Friday, April 26, 2024

UEFA hail Chelsea-Liverpool among 10 ´classics´

UEFA have included Chelsea’s thrilling 4-4 Champions League quarter-final draw with Liverpool in a list of 10 classic matches to have graced the competition.

Chelsea went into Tuesday’s second-leg game with a 3-1 lead from the away leg and hit back from 2-0 and 4-3 down to secure a 7-5 aggregate victory that sets up a semi-final meeting with in-form Spanish giants Barcelona.

Three more Liverpool matches feature on the UEFA list, published on their official website on Wednesday.

First up is the Reds’ dramatic 4-2 victory over fellow Premier League heavyweights Arsenal at the quarter-final stage of last season’s competition.

Liverpool led 2-1 with six minutes remaining and looked to be on course for the last four, before an incredible slaloming run from England winger Theo Walcott set up Emmanuel Adebayor for a goal that put Arsenal in front on the away goals rule.

With extra time beckoning, Steven Gerrard converted a penalty after substitute Ryan Babel had been brought down by Kolo Toure, with the Dutchman then firing home in added time to clinch Liverpool’s progress and a 5-3 aggregate win.

But the Merseysiders succumbed to an equally sensational defeat in the quarter-finals of the 2001-02 competition, when a late goal from Brazilian defender Lucio earned German side Bayer Leverkusen a 4-2 second-leg win that took them into the last four.

Liverpool’s most famous Champions League performance, however, came in the final of the 2005 competition in Istanbul.

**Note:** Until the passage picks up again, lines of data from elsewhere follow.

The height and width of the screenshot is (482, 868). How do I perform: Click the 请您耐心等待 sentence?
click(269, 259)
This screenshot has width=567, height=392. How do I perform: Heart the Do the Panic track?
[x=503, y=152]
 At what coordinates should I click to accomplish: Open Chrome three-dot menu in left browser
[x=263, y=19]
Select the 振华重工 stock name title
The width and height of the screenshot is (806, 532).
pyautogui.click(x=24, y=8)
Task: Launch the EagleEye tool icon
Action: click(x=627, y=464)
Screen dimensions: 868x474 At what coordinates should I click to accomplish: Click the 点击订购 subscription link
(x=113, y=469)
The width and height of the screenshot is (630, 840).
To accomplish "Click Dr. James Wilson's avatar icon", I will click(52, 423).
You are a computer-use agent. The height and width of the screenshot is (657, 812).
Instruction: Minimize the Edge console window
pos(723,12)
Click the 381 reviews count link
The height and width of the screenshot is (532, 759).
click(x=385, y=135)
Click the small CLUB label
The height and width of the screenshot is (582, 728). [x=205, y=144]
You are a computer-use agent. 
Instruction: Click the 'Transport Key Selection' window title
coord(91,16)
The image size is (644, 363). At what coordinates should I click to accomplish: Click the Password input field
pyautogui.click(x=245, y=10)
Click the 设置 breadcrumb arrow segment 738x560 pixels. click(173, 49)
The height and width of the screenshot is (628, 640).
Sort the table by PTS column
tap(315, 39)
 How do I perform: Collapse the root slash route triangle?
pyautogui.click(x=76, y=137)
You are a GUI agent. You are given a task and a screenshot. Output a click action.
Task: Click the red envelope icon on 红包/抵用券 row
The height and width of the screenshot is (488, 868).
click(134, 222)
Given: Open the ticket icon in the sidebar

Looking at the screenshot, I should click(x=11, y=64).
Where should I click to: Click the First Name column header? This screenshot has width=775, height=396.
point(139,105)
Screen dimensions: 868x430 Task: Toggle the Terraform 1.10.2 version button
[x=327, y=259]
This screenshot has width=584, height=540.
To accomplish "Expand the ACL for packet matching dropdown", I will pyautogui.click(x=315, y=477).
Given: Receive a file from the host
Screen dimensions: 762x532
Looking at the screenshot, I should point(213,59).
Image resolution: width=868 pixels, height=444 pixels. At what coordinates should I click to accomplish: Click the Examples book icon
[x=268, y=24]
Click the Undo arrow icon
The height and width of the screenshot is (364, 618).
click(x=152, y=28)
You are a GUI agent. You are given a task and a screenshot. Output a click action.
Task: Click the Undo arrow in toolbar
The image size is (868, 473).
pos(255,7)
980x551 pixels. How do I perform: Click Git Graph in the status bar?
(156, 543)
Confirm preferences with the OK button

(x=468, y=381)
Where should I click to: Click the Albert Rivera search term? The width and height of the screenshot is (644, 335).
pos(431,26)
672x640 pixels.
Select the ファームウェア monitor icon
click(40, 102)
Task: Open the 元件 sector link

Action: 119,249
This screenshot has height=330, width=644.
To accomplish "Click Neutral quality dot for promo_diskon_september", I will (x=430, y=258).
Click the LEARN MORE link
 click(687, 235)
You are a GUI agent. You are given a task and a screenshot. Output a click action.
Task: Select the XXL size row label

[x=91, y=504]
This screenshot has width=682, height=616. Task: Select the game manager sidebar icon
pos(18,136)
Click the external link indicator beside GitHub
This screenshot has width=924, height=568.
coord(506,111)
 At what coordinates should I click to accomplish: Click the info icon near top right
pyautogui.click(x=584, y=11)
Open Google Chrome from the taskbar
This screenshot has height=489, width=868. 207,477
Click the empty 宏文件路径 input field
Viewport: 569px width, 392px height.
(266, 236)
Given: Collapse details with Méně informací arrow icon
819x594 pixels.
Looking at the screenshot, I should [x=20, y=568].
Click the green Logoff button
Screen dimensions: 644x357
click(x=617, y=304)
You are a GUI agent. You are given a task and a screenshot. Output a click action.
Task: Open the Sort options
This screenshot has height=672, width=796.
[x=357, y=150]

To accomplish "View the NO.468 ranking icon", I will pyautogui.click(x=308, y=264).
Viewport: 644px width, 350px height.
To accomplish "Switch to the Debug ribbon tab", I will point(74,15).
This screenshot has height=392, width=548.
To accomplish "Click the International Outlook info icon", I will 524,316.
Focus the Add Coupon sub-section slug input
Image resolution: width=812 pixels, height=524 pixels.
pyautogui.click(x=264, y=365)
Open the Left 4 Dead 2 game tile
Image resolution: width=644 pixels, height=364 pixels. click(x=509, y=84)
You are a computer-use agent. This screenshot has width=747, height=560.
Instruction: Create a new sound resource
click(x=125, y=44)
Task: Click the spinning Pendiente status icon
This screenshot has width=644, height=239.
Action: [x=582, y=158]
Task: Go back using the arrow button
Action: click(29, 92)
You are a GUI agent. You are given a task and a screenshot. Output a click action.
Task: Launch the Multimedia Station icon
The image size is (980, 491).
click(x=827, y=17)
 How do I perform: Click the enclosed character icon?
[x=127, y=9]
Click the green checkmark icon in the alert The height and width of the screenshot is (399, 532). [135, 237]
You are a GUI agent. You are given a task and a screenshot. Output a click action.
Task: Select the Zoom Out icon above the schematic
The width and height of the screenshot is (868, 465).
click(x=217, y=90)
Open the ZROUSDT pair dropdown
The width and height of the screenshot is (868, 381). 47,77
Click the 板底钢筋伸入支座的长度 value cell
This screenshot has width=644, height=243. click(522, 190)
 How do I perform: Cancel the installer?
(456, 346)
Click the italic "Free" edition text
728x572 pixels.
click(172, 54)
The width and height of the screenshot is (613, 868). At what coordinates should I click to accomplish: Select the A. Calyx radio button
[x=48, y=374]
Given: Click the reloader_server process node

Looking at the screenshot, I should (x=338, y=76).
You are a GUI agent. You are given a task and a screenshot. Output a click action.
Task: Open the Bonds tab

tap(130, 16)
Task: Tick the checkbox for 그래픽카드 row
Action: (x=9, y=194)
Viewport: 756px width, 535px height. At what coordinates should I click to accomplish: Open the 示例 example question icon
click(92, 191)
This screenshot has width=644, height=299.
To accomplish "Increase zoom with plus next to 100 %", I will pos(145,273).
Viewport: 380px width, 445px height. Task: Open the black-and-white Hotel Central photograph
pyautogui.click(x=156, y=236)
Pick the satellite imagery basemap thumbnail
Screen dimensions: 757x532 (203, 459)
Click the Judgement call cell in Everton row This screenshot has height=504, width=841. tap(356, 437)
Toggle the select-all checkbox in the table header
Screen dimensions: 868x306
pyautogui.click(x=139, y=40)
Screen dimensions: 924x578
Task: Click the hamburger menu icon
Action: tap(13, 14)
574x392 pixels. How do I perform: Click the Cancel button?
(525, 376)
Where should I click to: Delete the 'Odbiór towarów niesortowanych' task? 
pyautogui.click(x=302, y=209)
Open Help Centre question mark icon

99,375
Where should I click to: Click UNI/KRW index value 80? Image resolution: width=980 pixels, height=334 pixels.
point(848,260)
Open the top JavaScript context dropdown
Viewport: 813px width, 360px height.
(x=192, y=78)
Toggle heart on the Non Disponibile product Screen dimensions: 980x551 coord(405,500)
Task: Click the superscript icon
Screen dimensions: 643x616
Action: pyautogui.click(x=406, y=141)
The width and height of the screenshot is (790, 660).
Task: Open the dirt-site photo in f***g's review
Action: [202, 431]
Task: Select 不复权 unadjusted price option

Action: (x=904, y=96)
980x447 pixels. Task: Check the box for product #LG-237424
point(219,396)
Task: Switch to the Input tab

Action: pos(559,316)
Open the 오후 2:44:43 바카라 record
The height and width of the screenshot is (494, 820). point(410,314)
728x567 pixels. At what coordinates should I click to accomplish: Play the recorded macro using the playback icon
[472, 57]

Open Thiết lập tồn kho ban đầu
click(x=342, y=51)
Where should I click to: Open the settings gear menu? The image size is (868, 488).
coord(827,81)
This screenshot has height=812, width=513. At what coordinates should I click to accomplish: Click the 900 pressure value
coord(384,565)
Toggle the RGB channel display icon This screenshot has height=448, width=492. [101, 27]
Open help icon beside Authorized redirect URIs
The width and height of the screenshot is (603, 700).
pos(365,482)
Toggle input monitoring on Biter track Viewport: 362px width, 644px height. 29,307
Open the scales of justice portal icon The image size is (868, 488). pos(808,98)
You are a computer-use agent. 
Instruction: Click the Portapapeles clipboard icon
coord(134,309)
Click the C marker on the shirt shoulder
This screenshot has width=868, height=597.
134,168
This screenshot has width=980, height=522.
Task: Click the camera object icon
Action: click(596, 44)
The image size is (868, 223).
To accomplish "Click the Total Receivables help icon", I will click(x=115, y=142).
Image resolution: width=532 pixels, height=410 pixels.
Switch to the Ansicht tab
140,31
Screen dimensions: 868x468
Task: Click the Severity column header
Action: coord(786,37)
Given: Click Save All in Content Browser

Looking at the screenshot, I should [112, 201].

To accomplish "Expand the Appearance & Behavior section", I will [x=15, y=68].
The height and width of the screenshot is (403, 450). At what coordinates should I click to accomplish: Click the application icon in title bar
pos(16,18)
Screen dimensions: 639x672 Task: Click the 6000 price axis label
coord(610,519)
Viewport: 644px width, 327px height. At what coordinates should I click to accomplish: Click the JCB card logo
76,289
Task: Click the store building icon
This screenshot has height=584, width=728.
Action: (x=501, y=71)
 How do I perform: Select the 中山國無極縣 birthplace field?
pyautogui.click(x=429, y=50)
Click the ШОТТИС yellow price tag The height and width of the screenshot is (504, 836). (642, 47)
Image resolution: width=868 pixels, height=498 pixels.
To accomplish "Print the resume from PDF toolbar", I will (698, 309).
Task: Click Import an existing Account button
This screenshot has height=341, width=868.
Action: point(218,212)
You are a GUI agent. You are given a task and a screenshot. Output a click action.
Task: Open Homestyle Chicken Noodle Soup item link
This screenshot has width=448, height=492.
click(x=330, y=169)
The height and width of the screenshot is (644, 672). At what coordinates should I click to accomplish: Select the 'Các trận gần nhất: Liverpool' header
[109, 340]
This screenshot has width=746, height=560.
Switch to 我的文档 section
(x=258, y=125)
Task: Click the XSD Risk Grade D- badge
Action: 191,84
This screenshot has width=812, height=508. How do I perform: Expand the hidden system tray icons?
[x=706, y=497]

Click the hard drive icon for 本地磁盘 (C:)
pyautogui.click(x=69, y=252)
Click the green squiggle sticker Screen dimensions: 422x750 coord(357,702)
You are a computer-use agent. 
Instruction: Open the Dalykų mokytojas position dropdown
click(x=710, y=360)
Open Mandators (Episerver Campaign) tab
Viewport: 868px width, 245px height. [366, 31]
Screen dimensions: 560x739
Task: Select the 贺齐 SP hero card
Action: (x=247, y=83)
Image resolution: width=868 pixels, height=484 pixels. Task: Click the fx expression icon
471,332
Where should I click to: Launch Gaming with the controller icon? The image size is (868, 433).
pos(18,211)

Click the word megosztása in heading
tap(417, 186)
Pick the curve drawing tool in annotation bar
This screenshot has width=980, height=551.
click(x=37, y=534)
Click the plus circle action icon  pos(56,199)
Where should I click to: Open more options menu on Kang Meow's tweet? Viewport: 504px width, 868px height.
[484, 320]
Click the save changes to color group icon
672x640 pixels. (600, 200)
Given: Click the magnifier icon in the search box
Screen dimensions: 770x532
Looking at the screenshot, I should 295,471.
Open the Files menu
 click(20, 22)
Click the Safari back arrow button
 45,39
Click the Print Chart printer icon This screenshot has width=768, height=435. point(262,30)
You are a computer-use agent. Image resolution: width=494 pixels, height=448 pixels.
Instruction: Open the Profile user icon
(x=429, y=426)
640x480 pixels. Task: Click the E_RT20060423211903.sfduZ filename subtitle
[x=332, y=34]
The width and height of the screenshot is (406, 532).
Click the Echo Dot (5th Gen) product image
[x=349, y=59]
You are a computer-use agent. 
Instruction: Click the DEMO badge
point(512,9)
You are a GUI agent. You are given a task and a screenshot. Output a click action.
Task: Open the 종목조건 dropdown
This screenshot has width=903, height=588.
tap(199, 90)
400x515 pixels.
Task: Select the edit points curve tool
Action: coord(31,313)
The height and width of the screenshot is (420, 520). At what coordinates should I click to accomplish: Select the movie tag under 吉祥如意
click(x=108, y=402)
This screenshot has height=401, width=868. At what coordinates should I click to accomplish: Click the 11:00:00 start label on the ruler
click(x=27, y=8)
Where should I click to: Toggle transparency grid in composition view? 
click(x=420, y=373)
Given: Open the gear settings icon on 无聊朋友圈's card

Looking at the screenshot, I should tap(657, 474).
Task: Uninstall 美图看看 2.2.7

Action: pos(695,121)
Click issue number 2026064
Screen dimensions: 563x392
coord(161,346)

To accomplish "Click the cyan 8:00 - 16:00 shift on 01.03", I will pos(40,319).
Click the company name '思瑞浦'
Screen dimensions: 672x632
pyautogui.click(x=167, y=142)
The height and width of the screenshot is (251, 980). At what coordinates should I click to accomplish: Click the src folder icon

Trailing 3-0 to Italy’s AC Milan at half-time, Rafael Benitez’s charges stormed back into the game in the second period, scoring three times to take the match to extra time and then clinching victory in the penalty shootout thanks to the heroics of Polish goalkeeper Jerzy Dudek.

Milan had been the victims of a similarly jaw-dropping comeback in the 2003-04 competition, which also features in UEFA’s list.

Having beaten Deportivo La Coruna 4-1 in the first leg of their quarter-final tie at the San Siro, the Rossoneri travelled to Depor’s Riazor stadium fully expecting to progress.

But the Spanish underdogs stunned them by racing into a 3-0 lead by half-time, with a late goal from Fran capping a remarkable and unprecedented turnaround.

Dramatic comebacks are unsurprisingly prominent on UEFA’s rundown, which features Monaco’s 3-1 quarter-final destruction of Real Madrid in 2004, in which a goal from Monaco’s Fernando Morientes, on loan from Real, helped dump his shell-shocked employers out of the competition.

Also included on the list are Barcelona’s 5-1 (6-4 aggregate) quarter-final victory over Chelsea in 2000 and Fenerbache’s 3-2 spotkick win against Sevilla in last season’s round of 16, after both legs had finished 3-2 to the home side.

Manchester United’s memorable 1999 triumph earns them two places in the list.

Inspired by Irish midfielder Roy Keane, Alex Ferguson’s men fought back from 2-0 down to beat Juventus 3-2 in Turin in the semi-finals, having scraped a 1-1 draw in the first leg at Old Trafford.

More drama was to follow in the final in Barcelona, when injury-time efforts from substitutes Teddy Sheringham and Ole Gunnar Solskjaer secured a scarcely believable 2-1 triumph against Bayern Munich.